Still, early screening continues to be the subject of major debate. Advocates insist it saves lives and is far more effective in reducing cancer fatalities than if the disease is detected in later stages. Critics of early screening argue that imprecise procedures often lead to unnecessary surgery or radiation, leading to other complications and raising treatment costs. But generally speaking, cancer patients seem to want to know about their disease as early as possible, so they can make their own decision about how to proceed.

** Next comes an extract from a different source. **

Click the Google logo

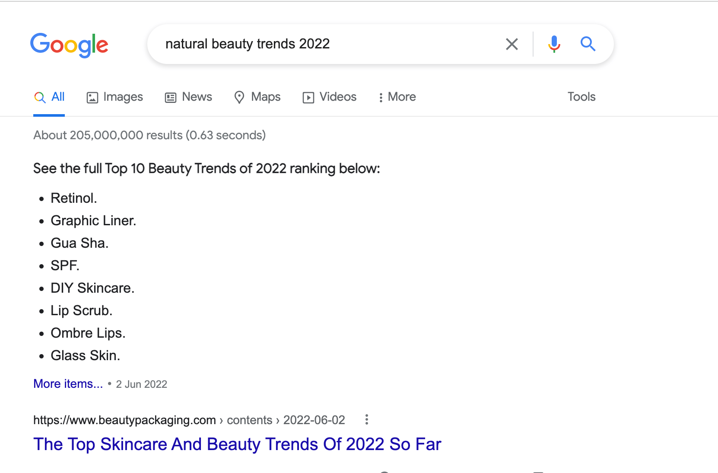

Not surprisingly, most experts on both sides of the early-screening argument agree that the ideal is to make cancer screening simple, convenient, and accurate enough to be widely deployed and done regularly. This will reduce the need for expensive and still mostly ineffective chemotherapy while having the largest possible impact on cancer mortality.

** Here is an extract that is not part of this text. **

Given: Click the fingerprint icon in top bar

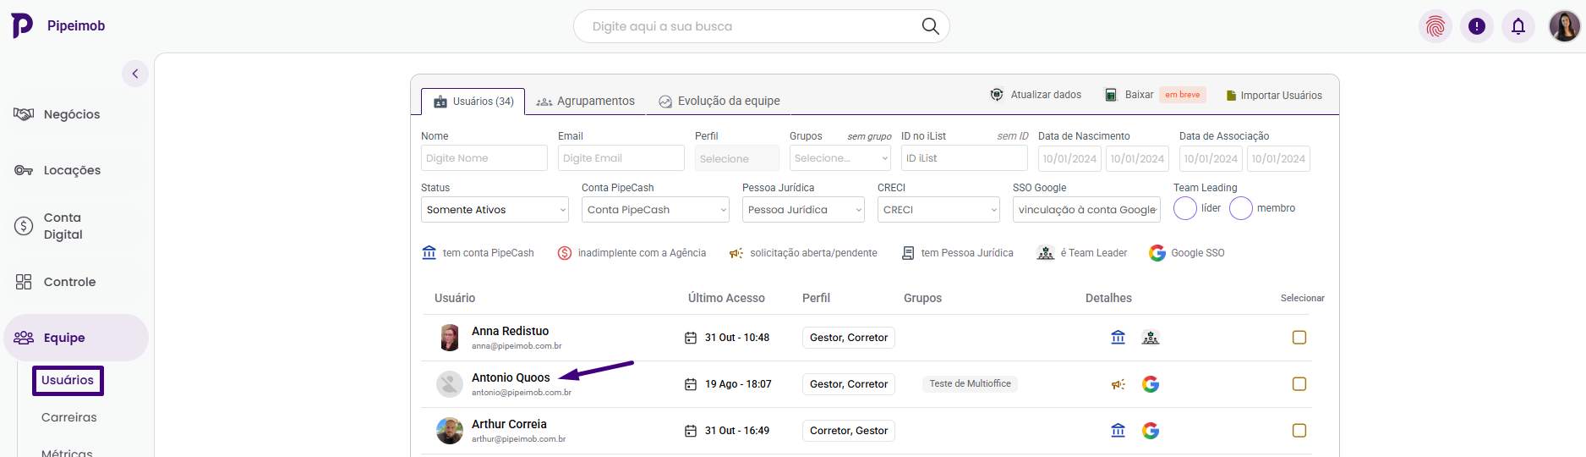Looking at the screenshot, I should [1435, 26].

The key with CellMax isn’t simply its ability to detect cancer early, which is hugely challenging on its own, but also be able to do it with a one-minute, simple, routine blood test.

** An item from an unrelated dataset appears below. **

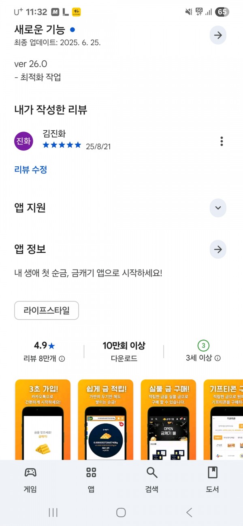Switch to the 도서 tab

213,480
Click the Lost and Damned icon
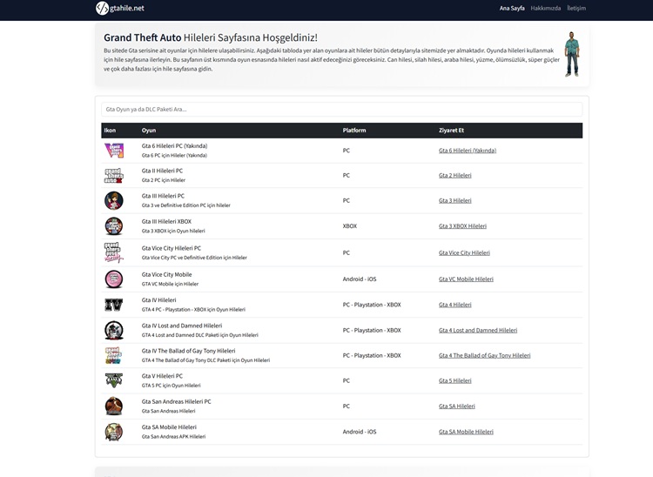 pos(114,330)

CellMax’s technology identifies and isolates so-called circulating tumor cells (CTCs). CTCs are shed into the blood stream very early even by the most minuscule tumors, well before they can be picked up by normal imaging screening methods. And though CTCs have been studied for almost two decades, researchers have not been able to find them consistently enough in the early stages of cancer to make them clinically useful for early-detection.
CTCs often get lost in the plethora of blood cells, so it’s finding the proverbial needle in the haystack. While conventional screening procedures are unable to identify cancer cells until there is a large enough tumor mass to detect, CellMax is capable of signal their existence at the very earliest stages. All with a simple blood test that has been validated in clinical studies.
The colorectal cancer blood test is only the first CellMax product. It plans soon to introduce similar screening tools for prostate cancer, breast cancer and other hard-to-detect types. It has an ambitious long term vision of providing all cancer-risk, screening and disease-related information for both healthy and diseased patients.
In June 2015, the American Society of Clinical Oncology (ASCO) published a proposed framework for assessing the value of various cancer treatments. The goal was to evaluate treatment regimens on the basis of their clinical benefit, toxicity and cost. It’s quite possible that this assessment could validate CellMax and its methods.
While the cost of cancer care accounts for a relatively small portion of overall U.S. health care expenditures – it still is expected to rise to $158 billion in 2020 from $125 billion in 2015. And its social and emotional costs are incalculable. It would be a big deal if we gained the ability to mass screen, detect early and dramatically reduce the cost of effective treatment.